28/08/2025
A KINGDOM REMEMBERED BEYOND ITS BORDERS!
Today, as the Hausa people celebrate Hausa Day, they proudly showcase the Seven Hausa States alongside their Seven Neighbours. Among these neighbours stands the Kwararafa Kingdom, a reminder that the memory of this great power is not preserved only by the Jukun, but is woven into Hausa traditions themselves.
This is significant. It shows that the Kwararafa Kingdom was not a myth invented by its own descendants, but a historical reality acknowledged by others who once stood across its frontiers. Much like how the Romans were remembered not only in Roman records but also in the chronicles of their rivals, Kwararafa lives on in Hausa accounts as a formidable neighbour and ally.
Strikingly, this celebration comes at the very moment when an alternative narrative has been pushed forward by one Mr. Terhemba Ngorngor a creator of a Tiv . In his recent book, curiously written with the assistance of ChatGPT he attempts to erase Kwararafa’s existence, even claiming that it was the Tiv who “created” Kwararafa as a loose alliance of Middle Belt tribes to resist colonialists and jihadists.
Such a claim is not merely flawed; it is historically impossible. It projects a modern political agenda onto a past that long predates both colonial intrusion and the 19th-century jihad. To borrow the language of historians, it is anachronism dressed up as history.
The irony is clear: while serious traditions like those of the Hausa continue to affirm the presence of Kwararafa in their historical memory, others invent stories that betray a desperate bid for historical relevance. Kwararafa, however, requires no such invention. Its shadow is found in the stories of its neighbours, its echoes in oral traditions across the Middle Belt, and its legacy in the enduring pride of the Jukun people.

-=-=-

AIM OF THE EXERCISE.
Copy word for word the stretch of the Kwararafa passage from "Such a claim" through "up as history.". The lines after this passage on the Kwararafa Kingdom can be left aside.

-=-=-

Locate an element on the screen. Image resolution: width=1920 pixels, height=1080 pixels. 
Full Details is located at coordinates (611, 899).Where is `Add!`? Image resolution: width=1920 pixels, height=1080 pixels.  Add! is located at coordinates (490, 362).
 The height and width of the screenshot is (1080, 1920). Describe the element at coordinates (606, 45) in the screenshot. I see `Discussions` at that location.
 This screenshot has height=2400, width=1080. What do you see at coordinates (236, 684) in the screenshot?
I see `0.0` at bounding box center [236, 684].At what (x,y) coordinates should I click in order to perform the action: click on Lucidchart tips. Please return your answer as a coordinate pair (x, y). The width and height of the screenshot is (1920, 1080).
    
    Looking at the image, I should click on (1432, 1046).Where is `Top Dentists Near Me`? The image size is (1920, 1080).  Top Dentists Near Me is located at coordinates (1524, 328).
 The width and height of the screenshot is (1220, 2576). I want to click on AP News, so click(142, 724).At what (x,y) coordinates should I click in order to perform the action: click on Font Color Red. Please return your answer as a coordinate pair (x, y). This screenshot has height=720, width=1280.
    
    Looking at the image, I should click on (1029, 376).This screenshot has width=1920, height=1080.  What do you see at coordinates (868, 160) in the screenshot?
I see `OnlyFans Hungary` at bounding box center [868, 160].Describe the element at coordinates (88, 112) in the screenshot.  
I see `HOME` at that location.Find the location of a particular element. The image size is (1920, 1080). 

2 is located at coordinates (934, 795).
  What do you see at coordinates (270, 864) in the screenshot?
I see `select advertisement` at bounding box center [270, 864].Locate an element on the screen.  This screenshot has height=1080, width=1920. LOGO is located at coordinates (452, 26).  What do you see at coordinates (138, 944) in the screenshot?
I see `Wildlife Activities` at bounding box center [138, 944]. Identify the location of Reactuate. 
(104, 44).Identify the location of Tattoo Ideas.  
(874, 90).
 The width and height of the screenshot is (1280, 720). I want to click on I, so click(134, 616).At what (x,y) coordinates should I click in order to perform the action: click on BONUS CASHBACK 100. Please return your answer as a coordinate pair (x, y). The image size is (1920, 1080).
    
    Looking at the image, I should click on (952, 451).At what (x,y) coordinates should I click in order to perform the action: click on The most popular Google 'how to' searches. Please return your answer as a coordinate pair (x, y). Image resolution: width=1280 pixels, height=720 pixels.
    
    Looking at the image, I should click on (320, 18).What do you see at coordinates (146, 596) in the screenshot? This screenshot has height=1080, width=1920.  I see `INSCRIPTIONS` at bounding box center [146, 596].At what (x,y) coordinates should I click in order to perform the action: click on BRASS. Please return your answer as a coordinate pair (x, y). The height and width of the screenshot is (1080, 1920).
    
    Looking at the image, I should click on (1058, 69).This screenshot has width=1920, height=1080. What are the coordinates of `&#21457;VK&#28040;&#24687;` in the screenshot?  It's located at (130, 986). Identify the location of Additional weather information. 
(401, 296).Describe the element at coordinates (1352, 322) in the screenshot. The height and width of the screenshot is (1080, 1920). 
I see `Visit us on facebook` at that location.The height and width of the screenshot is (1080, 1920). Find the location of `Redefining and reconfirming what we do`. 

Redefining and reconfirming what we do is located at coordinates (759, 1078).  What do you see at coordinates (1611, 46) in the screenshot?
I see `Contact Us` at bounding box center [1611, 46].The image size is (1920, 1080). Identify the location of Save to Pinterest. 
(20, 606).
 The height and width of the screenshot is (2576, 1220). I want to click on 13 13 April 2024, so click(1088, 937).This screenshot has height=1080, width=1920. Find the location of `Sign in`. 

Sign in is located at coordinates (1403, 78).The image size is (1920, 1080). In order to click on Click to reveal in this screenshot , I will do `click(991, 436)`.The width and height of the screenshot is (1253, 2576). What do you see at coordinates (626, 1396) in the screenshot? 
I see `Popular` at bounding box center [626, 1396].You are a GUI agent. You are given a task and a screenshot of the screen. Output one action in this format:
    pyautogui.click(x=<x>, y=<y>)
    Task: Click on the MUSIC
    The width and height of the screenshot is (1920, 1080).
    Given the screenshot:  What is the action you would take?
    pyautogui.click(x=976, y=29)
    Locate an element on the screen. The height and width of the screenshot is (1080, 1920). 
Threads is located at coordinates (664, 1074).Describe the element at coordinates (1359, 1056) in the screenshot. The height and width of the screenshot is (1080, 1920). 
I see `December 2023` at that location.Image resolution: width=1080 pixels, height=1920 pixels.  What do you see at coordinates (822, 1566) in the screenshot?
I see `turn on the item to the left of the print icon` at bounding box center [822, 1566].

-=-=-

FINAL ANSWER.
Such a claim is not merely flawed; it is historically impossible. It projects a modern political agenda onto a past that long predates both colonial intrusion and the 19th-century jihad. To borrow the language of historians, it is anachronism dressed up as history.